[Recorded data]
========
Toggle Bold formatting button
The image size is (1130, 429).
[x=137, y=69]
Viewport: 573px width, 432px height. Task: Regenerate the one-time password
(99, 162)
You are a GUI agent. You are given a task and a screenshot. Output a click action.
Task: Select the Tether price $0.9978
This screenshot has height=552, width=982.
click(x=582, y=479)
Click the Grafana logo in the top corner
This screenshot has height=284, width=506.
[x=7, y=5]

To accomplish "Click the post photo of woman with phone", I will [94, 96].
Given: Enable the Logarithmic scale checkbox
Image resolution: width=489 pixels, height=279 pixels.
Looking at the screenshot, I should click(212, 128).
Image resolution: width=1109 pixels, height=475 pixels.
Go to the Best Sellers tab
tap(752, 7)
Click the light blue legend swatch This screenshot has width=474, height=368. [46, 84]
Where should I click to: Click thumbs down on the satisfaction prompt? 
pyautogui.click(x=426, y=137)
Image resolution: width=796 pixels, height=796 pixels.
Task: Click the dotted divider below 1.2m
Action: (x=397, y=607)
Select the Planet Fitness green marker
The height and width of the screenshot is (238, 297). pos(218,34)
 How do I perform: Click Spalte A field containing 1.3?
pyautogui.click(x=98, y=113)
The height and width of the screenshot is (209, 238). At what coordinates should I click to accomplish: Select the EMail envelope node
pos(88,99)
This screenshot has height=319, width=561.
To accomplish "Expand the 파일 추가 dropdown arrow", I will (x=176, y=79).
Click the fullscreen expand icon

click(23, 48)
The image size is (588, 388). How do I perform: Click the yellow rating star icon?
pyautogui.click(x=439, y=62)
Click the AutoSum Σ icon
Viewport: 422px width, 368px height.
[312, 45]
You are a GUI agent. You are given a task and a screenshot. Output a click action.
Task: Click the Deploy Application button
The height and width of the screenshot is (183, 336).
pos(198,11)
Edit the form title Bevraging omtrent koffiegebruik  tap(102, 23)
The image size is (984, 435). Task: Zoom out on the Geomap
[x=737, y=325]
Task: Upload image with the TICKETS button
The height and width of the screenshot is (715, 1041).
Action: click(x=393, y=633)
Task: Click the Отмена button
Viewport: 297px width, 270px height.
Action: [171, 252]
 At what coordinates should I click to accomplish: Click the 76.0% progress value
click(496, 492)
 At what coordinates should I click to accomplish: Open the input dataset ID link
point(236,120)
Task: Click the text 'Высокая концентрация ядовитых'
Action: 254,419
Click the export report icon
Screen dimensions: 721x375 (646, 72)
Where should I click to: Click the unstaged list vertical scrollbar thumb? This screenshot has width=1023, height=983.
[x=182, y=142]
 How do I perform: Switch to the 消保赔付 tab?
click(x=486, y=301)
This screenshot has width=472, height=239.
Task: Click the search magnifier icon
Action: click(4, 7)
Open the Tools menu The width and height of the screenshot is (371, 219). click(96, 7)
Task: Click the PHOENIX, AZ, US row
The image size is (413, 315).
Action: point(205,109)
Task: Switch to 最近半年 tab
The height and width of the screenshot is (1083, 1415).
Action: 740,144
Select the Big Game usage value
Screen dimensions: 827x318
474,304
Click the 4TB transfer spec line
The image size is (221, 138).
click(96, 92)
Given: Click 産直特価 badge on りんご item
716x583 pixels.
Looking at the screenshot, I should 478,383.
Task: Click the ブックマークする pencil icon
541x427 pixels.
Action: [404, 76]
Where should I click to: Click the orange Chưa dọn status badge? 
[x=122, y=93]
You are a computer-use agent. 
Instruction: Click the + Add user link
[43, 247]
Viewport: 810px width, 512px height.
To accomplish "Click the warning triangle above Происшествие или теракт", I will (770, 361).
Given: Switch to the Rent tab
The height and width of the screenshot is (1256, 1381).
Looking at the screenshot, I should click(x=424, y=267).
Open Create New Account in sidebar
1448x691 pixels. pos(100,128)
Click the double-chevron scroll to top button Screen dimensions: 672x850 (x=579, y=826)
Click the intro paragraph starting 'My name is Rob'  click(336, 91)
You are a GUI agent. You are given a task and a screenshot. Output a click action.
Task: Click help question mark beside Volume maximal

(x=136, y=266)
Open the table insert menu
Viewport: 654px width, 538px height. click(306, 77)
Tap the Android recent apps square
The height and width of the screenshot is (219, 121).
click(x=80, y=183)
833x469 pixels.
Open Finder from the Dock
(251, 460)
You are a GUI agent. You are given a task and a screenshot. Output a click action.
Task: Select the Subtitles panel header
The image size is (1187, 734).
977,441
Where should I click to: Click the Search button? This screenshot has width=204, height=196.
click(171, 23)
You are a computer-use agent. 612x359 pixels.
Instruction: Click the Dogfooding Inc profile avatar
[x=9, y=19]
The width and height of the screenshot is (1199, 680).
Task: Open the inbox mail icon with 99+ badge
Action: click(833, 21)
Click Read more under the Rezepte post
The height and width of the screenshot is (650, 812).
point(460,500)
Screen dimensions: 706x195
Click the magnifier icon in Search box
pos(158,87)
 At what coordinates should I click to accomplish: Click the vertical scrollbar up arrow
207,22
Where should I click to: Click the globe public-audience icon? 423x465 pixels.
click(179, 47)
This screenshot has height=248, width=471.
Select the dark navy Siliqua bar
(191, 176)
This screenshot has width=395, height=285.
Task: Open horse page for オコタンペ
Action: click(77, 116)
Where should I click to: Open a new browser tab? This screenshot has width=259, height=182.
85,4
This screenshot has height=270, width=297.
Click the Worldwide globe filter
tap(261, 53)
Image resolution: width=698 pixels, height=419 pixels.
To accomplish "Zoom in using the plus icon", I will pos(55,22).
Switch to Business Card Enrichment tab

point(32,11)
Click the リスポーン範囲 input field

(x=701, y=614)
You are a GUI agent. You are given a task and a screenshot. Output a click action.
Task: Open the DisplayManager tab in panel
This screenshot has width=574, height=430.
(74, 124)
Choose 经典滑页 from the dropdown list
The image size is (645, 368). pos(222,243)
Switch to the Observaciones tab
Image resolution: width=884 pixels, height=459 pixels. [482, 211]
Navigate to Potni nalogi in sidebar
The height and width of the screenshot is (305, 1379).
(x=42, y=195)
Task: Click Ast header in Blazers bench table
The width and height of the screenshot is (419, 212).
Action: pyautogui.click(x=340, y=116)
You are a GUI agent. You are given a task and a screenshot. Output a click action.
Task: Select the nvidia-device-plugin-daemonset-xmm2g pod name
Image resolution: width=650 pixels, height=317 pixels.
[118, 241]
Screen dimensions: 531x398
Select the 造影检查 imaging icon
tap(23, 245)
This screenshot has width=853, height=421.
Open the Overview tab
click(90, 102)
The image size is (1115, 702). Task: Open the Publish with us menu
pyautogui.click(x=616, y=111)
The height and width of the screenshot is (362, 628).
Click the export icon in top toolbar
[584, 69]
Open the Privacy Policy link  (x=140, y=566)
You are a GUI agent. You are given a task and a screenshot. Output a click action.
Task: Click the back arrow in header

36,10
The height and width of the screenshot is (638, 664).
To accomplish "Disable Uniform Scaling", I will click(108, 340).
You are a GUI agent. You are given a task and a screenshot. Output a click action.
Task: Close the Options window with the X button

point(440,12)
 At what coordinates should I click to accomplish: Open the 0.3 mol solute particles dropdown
========
## Exercise
Return every line above exactly as it stands.

## Task result
Toggle Bold formatting button
The image size is (1130, 429).
[x=137, y=69]
Viewport: 573px width, 432px height. Task: Regenerate the one-time password
(99, 162)
You are a GUI agent. You are given a task and a screenshot. Output a click action.
Task: Select the Tether price $0.9978
This screenshot has height=552, width=982.
click(x=582, y=479)
Click the Grafana logo in the top corner
This screenshot has height=284, width=506.
[x=7, y=5]

To accomplish "Click the post photo of woman with phone", I will [94, 96].
Given: Enable the Logarithmic scale checkbox
Image resolution: width=489 pixels, height=279 pixels.
Looking at the screenshot, I should click(212, 128).
Image resolution: width=1109 pixels, height=475 pixels.
Go to the Best Sellers tab
tap(752, 7)
Click the light blue legend swatch This screenshot has width=474, height=368. [46, 84]
Where should I click to: Click thumbs down on the satisfaction prompt? 
pyautogui.click(x=426, y=137)
Image resolution: width=796 pixels, height=796 pixels.
Task: Click the dotted divider below 1.2m
Action: (x=397, y=607)
Select the Planet Fitness green marker
The height and width of the screenshot is (238, 297). pos(218,34)
 How do I perform: Click Spalte A field containing 1.3?
pyautogui.click(x=98, y=113)
The height and width of the screenshot is (209, 238). At what coordinates should I click to accomplish: Select the EMail envelope node
pos(88,99)
This screenshot has height=319, width=561.
To accomplish "Expand the 파일 추가 dropdown arrow", I will (x=176, y=79).
Click the fullscreen expand icon

click(23, 48)
The image size is (588, 388). How do I perform: Click the yellow rating star icon?
pyautogui.click(x=439, y=62)
Click the AutoSum Σ icon
Viewport: 422px width, 368px height.
[312, 45]
You are a GUI agent. You are given a task and a screenshot. Output a click action.
Task: Click the Deploy Application button
The height and width of the screenshot is (183, 336).
pos(198,11)
Edit the form title Bevraging omtrent koffiegebruik  tap(102, 23)
The image size is (984, 435). Task: Zoom out on the Geomap
[x=737, y=325]
Task: Upload image with the TICKETS button
The height and width of the screenshot is (715, 1041).
Action: click(x=393, y=633)
Task: Click the Отмена button
Viewport: 297px width, 270px height.
Action: [171, 252]
 At what coordinates should I click to accomplish: Click the 76.0% progress value
click(496, 492)
 At what coordinates should I click to accomplish: Open the input dataset ID link
point(236,120)
Task: Click the text 'Высокая концентрация ядовитых'
Action: 254,419
Click the export report icon
Screen dimensions: 721x375 (646, 72)
Where should I click to: Click the unstaged list vertical scrollbar thumb? This screenshot has width=1023, height=983.
[x=182, y=142]
 How do I perform: Switch to the 消保赔付 tab?
click(x=486, y=301)
This screenshot has width=472, height=239.
Task: Click the search magnifier icon
Action: click(4, 7)
Open the Tools menu The width and height of the screenshot is (371, 219). click(96, 7)
Task: Click the PHOENIX, AZ, US row
The image size is (413, 315).
Action: point(205,109)
Task: Switch to 最近半年 tab
The height and width of the screenshot is (1083, 1415).
Action: 740,144
Select the Big Game usage value
Screen dimensions: 827x318
474,304
Click the 4TB transfer spec line
The image size is (221, 138).
click(96, 92)
Given: Click 産直特価 badge on りんご item
716x583 pixels.
Looking at the screenshot, I should 478,383.
Task: Click the ブックマークする pencil icon
541x427 pixels.
Action: [404, 76]
Where should I click to: Click the orange Chưa dọn status badge? 
[x=122, y=93]
You are a computer-use agent. 
Instruction: Click the + Add user link
[43, 247]
Viewport: 810px width, 512px height.
To accomplish "Click the warning triangle above Происшествие или теракт", I will (770, 361).
Given: Switch to the Rent tab
The height and width of the screenshot is (1256, 1381).
Looking at the screenshot, I should click(x=424, y=267).
Open Create New Account in sidebar
1448x691 pixels. pos(100,128)
Click the double-chevron scroll to top button Screen dimensions: 672x850 (x=579, y=826)
Click the intro paragraph starting 'My name is Rob'  click(336, 91)
You are a GUI agent. You are given a task and a screenshot. Output a click action.
Task: Click help question mark beside Volume maximal

(x=136, y=266)
Open the table insert menu
Viewport: 654px width, 538px height. click(306, 77)
Tap the Android recent apps square
The height and width of the screenshot is (219, 121).
click(x=80, y=183)
833x469 pixels.
Open Finder from the Dock
(251, 460)
You are a GUI agent. You are given a task and a screenshot. Output a click action.
Task: Select the Subtitles panel header
The image size is (1187, 734).
977,441
Where should I click to: Click the Search button? This screenshot has width=204, height=196.
click(171, 23)
You are a computer-use agent. 612x359 pixels.
Instruction: Click the Dogfooding Inc profile avatar
[x=9, y=19]
The width and height of the screenshot is (1199, 680).
Task: Open the inbox mail icon with 99+ badge
Action: click(833, 21)
Click Read more under the Rezepte post
The height and width of the screenshot is (650, 812).
point(460,500)
Screen dimensions: 706x195
Click the magnifier icon in Search box
pos(158,87)
 At what coordinates should I click to accomplish: Click the vertical scrollbar up arrow
207,22
Where should I click to: Click the globe public-audience icon? 423x465 pixels.
click(179, 47)
This screenshot has height=248, width=471.
Select the dark navy Siliqua bar
(191, 176)
This screenshot has width=395, height=285.
Task: Open horse page for オコタンペ
Action: click(77, 116)
Where should I click to: Open a new browser tab? This screenshot has width=259, height=182.
85,4
This screenshot has height=270, width=297.
Click the Worldwide globe filter
tap(261, 53)
Image resolution: width=698 pixels, height=419 pixels.
To accomplish "Zoom in using the plus icon", I will pos(55,22).
Switch to Business Card Enrichment tab

point(32,11)
Click the リスポーン範囲 input field

(x=701, y=614)
You are a GUI agent. You are given a task and a screenshot. Output a click action.
Task: Open the DisplayManager tab in panel
This screenshot has width=574, height=430.
(74, 124)
Choose 经典滑页 from the dropdown list
The image size is (645, 368). pos(222,243)
Switch to the Observaciones tab
Image resolution: width=884 pixels, height=459 pixels. [482, 211]
Navigate to Potni nalogi in sidebar
The height and width of the screenshot is (305, 1379).
(x=42, y=195)
Task: Click Ast header in Blazers bench table
The width and height of the screenshot is (419, 212).
Action: pyautogui.click(x=340, y=116)
You are a GUI agent. You are given a task and a screenshot. Output a click action.
Task: Select the nvidia-device-plugin-daemonset-xmm2g pod name
Image resolution: width=650 pixels, height=317 pixels.
[118, 241]
Screen dimensions: 531x398
Select the 造影检查 imaging icon
tap(23, 245)
This screenshot has width=853, height=421.
Open the Overview tab
click(90, 102)
The image size is (1115, 702). Task: Open the Publish with us menu
pyautogui.click(x=616, y=111)
The height and width of the screenshot is (362, 628).
Click the export icon in top toolbar
[584, 69]
Open the Privacy Policy link  (x=140, y=566)
You are a GUI agent. You are given a task and a screenshot. Output a click action.
Task: Click the back arrow in header

36,10
The height and width of the screenshot is (638, 664).
To accomplish "Disable Uniform Scaling", I will click(108, 340).
You are a GUI agent. You are given a task and a screenshot. Output a click action.
Task: Close the Options window with the X button

point(440,12)
 At what coordinates should I click to accomplish: Open the 0.3 mol solute particles dropdown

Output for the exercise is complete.